● **Отрывок**:
┌────────
Сейчас в Кюбюме ничто не напоминает об этой истории. Но именно отсюда, из Кюбюме зимой 1952 года Варлам Шаламов писал Борису Пастернаку, весной 1953 года он перебрался ближе к Магадану, в Томтор (Борогон), где было почтовое отделение.  В 3 км. от Томтора, в поселке Куйдусун находилась лагерная больница, сюда он и устроился работать фельдшером .

Об этой второй точке на карте Оймякона – Куйдусуне, которая связана с именем Варлама Шаламова, рассказывали мне и сотрудники краеведческого музея, и сами жители Томтора. Позже я узнала многое о Шаламове при встрече с удивительной личностью, Бояровой Марией Поликарповной, учителем русского языка и литературы, которая создала в Томторской школе Литературный музей и сделала его одним из значимых российских музеев истории политических репрессий. Здесь среди множества материалов о судьбе репрессированных российских писателей, Мария Поликарповна показала мне все, что было собрано ею о судьбе Варлама Шаламова – воспоминания, книги, вырезки из журналов и газет. Она бережно хранит факсимиле письма Варлама Шаламова Борису Пастернаку, которое прислал сын Бориса Пастернака –Евгений, семейные фото и портрет отца.

«Милый дом». Окно почты в селе Томтор
«Милый дом». Окно почты в селе Томтор

Чтобы разобраться в адресах писем Шаламова: Кюбюме – Куйдусун (эти поселки часто путают исследователи биографии Шаламова), рано в дождливое утро я направилась из Томтора в этот поселок. Я хотела пройти этот путь в 3 км. пешком, но мне не дали это сделать, по доброте душевной останавливались водители, распахивались дверцы уазиков: «Подвезти?». Отказываться от попутки в дождь, на местной дороге, по которой перемещаются обычно только «свои», было бы невежливо. Пришлось сесть в попутку и поведать, зачем я иду туда. «Шаламов? Лагерь? Здесь, в Куйдусуне? Не знаю, нет тут ничего такого…».

Здесь не любят говорить о лагерном прошлом этих мест. Некоторые не хотят помнить. Причина этой амнезии не только в кажущемся свойстве человеческой памяти избегать все плохое…

Поселок Куйдусун, каким он предстал мне в пасмурный день – это разбросанные по территории бывшего лагеря пустые дома, заросшие кустарниками, и дома жилые, без особого внешнего уюта и обустройства. Все будто сделанное наспех, временно. Все под серым косым дождиком. Журчит ручей, еле живой под грудой мусора. Под деревянным мостом цветет обильно шиповник.
└────────
● **Задания к упражнению**:
a - Определите, соответствуют ли тексту о Шаламове три утверждения. Для каждого ответьте «да» или «нет» и приведите точную цитату, которая это решает.
(i) Лагерная больница в Куйдусуне находилась в 3 км от Томтора.
(ii) Автор текста прошел путь из Томтора в Куйдусун пешком.
(iii) Литературный музей в Томторской школе создала Мария Поликарповна Боярова.
b - Продолжите текст о Шаламове с места, где он заканчивается, то есть после фразы «Под деревянным мостом цветет обильно шиповник».

(Собранные записи с данными)
┌────────
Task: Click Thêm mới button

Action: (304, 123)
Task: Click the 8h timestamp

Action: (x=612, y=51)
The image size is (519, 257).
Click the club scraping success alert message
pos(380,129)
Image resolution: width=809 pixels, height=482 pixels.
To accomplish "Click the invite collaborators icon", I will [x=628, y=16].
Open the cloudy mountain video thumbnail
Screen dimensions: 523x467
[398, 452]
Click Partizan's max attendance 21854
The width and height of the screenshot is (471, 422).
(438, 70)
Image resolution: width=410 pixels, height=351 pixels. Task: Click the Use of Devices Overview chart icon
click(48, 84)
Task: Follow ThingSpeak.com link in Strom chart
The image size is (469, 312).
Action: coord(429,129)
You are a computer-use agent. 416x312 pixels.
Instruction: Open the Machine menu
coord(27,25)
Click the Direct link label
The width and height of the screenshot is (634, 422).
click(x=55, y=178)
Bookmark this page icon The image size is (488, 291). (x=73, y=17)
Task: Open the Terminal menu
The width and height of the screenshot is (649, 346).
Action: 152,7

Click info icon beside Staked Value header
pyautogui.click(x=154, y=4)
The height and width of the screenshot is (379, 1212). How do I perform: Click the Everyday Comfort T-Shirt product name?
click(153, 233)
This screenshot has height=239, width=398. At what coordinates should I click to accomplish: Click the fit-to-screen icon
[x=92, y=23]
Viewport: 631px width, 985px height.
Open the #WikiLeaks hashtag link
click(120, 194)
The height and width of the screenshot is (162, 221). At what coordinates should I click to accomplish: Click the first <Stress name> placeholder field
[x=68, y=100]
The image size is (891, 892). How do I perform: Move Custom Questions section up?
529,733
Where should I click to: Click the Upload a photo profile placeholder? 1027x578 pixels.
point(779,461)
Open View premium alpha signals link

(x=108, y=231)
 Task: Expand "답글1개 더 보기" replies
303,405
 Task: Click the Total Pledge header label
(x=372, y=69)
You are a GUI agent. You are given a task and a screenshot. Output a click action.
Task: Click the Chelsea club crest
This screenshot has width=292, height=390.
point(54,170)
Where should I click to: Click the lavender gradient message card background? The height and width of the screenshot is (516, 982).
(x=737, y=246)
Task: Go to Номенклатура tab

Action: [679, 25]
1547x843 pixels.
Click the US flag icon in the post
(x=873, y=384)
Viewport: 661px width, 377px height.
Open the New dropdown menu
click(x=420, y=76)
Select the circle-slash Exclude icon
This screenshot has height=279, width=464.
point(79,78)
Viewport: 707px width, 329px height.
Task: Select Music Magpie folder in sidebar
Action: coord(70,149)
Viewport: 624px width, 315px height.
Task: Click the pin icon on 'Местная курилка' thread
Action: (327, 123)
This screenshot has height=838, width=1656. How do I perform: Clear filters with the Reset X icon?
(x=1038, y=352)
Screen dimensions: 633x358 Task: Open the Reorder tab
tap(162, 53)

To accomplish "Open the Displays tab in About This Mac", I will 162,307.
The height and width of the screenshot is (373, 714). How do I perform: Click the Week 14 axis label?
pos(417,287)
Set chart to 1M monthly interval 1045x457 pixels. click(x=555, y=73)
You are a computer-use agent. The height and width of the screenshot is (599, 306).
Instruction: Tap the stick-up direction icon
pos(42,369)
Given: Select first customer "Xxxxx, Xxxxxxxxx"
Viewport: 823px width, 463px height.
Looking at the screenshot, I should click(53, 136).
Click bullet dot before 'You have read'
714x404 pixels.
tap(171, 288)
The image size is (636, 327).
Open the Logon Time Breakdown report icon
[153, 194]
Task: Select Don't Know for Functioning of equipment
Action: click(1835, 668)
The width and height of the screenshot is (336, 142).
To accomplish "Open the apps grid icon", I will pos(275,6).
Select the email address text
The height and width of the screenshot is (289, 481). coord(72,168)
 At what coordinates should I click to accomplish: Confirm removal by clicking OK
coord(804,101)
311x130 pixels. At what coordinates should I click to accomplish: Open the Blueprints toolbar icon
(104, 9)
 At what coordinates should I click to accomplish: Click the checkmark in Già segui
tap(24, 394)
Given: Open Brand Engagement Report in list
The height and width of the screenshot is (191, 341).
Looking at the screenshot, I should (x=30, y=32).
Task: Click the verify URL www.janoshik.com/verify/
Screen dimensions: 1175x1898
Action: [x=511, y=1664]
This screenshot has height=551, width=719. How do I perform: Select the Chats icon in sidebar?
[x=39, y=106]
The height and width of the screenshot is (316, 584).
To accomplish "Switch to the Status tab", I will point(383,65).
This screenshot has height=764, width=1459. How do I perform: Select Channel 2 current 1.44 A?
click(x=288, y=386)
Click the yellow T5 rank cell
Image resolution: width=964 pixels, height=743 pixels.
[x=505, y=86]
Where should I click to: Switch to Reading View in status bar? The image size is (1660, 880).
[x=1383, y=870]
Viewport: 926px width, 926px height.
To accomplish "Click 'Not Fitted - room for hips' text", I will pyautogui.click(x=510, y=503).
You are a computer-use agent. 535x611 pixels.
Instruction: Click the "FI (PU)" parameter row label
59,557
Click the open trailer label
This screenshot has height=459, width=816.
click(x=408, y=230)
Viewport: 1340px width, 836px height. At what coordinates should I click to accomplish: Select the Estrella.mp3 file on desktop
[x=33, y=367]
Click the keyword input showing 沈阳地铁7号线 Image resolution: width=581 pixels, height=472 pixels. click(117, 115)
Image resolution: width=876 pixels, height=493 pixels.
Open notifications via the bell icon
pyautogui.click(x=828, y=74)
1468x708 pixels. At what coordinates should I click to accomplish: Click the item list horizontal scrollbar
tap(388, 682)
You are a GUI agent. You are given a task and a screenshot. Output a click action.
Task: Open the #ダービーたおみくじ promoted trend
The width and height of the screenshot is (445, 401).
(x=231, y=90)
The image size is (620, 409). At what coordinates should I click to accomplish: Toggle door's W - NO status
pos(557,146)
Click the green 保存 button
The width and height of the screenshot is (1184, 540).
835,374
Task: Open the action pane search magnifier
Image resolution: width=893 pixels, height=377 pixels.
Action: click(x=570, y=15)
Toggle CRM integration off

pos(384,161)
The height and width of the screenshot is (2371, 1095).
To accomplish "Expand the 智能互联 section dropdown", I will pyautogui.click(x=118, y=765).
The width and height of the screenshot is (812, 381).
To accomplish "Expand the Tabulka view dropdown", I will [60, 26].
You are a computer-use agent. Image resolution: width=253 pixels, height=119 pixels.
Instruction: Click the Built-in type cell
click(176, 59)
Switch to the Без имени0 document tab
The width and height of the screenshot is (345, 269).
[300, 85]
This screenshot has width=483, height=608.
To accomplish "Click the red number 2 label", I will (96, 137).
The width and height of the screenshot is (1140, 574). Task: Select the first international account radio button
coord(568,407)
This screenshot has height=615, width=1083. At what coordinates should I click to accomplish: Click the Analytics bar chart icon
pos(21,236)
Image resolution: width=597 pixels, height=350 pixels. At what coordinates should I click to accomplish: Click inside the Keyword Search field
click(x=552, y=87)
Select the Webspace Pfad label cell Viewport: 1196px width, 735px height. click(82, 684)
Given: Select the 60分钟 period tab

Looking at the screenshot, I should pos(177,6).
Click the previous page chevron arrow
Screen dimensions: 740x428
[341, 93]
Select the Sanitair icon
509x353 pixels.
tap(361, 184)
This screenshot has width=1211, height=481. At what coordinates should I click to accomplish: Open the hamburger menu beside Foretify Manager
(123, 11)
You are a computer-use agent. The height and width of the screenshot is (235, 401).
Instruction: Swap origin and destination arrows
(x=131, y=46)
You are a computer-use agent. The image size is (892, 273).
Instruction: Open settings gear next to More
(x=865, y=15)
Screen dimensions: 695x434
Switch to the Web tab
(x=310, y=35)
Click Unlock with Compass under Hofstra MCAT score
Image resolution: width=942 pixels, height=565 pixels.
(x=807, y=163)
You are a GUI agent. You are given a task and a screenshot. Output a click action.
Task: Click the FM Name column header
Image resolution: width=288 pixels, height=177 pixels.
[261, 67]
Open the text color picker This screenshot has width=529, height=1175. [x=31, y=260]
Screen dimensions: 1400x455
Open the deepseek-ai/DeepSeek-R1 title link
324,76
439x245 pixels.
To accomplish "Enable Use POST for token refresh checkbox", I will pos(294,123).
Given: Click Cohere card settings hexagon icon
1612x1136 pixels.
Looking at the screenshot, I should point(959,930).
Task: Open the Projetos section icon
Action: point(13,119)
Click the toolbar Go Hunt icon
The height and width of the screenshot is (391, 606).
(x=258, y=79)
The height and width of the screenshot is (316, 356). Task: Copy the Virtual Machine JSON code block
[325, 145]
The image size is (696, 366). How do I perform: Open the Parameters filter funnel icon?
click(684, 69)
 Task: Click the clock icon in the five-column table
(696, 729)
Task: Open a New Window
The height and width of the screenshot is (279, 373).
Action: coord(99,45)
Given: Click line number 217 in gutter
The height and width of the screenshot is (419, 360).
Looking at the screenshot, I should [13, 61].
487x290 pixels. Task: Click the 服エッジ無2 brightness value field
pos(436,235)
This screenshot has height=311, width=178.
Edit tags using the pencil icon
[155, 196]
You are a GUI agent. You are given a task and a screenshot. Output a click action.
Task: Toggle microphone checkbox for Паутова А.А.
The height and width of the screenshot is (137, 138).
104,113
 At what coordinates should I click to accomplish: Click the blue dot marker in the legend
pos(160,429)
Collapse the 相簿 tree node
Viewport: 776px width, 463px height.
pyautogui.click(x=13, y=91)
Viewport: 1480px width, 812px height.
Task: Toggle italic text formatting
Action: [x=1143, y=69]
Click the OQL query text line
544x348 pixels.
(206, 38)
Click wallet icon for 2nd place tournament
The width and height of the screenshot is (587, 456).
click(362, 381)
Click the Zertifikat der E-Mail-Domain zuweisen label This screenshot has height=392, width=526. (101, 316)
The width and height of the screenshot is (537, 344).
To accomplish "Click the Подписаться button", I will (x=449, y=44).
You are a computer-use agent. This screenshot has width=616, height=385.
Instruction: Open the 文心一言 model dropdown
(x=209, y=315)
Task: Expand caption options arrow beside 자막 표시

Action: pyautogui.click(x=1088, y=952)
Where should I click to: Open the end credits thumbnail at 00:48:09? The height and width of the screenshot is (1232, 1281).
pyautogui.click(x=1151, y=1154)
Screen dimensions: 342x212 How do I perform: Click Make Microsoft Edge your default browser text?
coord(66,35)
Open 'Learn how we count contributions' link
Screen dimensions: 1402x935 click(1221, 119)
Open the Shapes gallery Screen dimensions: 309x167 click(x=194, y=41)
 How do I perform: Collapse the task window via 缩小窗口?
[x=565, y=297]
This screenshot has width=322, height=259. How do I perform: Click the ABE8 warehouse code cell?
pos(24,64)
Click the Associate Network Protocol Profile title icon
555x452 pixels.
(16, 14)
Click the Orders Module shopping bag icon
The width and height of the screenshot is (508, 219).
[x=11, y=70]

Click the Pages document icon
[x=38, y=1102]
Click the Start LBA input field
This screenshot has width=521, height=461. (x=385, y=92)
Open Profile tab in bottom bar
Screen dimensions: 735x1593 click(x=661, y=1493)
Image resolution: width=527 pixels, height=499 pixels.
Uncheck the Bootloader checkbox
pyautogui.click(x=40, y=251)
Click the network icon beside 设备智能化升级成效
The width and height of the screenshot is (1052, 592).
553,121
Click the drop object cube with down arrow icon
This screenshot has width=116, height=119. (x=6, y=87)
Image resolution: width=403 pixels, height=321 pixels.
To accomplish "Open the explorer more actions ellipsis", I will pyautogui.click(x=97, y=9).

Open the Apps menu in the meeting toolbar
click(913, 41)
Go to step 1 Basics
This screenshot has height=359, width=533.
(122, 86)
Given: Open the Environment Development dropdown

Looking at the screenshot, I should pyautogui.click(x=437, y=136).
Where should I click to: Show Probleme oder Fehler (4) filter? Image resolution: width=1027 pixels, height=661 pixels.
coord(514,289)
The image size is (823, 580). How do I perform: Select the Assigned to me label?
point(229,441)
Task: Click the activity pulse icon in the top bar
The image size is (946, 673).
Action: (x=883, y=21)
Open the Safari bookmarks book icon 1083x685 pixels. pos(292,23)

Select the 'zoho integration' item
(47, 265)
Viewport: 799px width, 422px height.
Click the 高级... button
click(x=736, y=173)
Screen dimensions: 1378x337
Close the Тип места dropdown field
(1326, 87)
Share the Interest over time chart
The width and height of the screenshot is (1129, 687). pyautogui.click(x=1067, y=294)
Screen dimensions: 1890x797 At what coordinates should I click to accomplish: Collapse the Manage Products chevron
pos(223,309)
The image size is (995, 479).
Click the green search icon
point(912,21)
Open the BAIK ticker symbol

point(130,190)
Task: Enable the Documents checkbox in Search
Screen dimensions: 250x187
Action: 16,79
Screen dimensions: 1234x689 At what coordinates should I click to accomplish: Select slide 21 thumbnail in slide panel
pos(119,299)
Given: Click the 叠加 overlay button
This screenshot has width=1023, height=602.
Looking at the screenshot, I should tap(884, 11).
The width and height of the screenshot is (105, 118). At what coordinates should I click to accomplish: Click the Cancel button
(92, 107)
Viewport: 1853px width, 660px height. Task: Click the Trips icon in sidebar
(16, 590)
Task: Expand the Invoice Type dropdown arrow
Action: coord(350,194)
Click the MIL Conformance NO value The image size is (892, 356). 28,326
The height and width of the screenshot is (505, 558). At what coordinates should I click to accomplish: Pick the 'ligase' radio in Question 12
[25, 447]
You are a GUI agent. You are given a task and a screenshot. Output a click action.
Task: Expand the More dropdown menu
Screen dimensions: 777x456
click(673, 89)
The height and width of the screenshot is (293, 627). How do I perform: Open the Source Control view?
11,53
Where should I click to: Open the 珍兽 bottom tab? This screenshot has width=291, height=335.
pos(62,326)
└────────
● **Ответы к заданиям**:
a -
(i) Да: «В 3 км. от Томтора, в поселке Куйдусун находилась лагерная больница».
(ii) Нет: «Пришлось сесть в попутку и поведать, зачем я иду туда».
(iii) Да: «Бояровой Марией Поликарповной, учителем русского языка и литературы, которая создала в Томторской школе Литературный музей».

b -
Мне удалось, возвращаясь в Томтор, прошагать тот путь, пусть краткий, который вел к «милому почтовому отделению»2  фельдшера Варлама Шаламова. В Томторском краеведческом музее мне рассказали, что сохранился дом, в котором находилась почта, он стоит на пригорке на частном подворье. По деревянным мосткам, с сотрудницей музея Раисой Давыдовной мы добрались до этого дома, и я сделала несколько снимков. По-прежнему шел дождь и дом казался еще более печальным. Когда я готовила материал для этой публикации, я выбрала другой снимок почты, сделанный уже в марте этого года. В лучах весеннего солнца, он больше похож на «милое почтовое отделение».

Все это – теплые встречи в Томторе, впечатления от Кюбюме и Куйдусуна, слова и вещи – все это, связанное с судьбой Шаламова, извлеченное из поездки в Оймякон, сложилось в одну историю, которой я и хочу с вами поделиться.

В этой публикации – фрагменты переписки Б. Пастернака и В. Шаламова с предисловием И. Сиротинской, подготовленной к публикации в журнале «Юность» в 1988 г., выступление в Москве в 2007 г. М.П. Бояровой на Международной конференции, посвященной 100-летию В.Т. Шаламова.

Прошло уже 10 лет с того юбилея и в июне этого года Мария Поликарповна вместе с учениками своей школы, вновь принимает участие во встречах в Москве и Вологде, связанных с именем Варлама Шаламова.

Куйдусун-Томтор-Кюбюме-Якутск.

Фото: Л.Седар, архив Бояровой М.П.

1 Из биографии В.Шаламова, составленной И.П. Сиротинской и дополненной В.В.Есиповым, известно, что он закончил в 1946 г. курсы фельдшеров.

2 Журналистский фольклор приписывает содержанию этой переписки и обсуждение неопубликованной рукописи романа «Доктор Живаго», но эта переписка, как упоминал об этом Е.Б. Пастернак, велась позднее, когда Шаламов уже вернулся в Москву и вновь был сослан в Озерки и работал на торфяных разработках.